__TASK INPUT__.

= = = =

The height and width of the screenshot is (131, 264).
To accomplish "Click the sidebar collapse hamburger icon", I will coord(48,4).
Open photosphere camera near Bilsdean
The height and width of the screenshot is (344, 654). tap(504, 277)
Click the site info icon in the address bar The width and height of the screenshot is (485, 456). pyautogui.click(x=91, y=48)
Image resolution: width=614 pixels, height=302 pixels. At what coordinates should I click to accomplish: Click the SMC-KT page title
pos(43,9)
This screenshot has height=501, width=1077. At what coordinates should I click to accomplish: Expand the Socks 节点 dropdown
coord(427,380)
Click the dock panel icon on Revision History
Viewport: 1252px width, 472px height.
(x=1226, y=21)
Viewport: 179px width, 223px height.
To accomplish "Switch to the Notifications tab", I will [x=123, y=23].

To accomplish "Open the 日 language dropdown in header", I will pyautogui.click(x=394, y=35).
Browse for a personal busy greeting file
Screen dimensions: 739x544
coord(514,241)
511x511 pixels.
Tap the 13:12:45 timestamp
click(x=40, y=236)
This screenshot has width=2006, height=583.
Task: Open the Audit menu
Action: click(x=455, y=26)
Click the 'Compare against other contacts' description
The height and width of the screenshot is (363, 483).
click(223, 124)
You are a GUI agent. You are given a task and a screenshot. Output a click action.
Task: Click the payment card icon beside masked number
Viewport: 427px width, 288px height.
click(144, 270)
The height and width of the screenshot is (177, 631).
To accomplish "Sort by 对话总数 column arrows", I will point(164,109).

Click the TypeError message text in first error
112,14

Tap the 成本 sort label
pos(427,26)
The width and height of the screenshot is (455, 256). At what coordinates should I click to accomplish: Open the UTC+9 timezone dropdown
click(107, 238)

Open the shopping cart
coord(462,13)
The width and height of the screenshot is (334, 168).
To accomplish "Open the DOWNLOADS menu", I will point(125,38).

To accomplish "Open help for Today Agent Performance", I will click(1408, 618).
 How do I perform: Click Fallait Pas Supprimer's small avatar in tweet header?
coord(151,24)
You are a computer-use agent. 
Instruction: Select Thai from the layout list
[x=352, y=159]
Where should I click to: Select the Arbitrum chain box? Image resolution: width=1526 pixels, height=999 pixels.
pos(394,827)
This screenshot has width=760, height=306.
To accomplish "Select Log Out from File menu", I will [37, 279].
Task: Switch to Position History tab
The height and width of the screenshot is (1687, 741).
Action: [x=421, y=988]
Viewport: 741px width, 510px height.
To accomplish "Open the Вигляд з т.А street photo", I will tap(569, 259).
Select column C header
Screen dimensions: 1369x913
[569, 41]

= = = =

__EXERCISE AIM__. In the listing, find every line with the word "pyautogui" and return it.

__ANSWER__.
Click the site info icon in the address bar The width and height of the screenshot is (485, 456). pyautogui.click(x=91, y=48)
To accomplish "Open the 日 language dropdown in header", I will pyautogui.click(x=394, y=35).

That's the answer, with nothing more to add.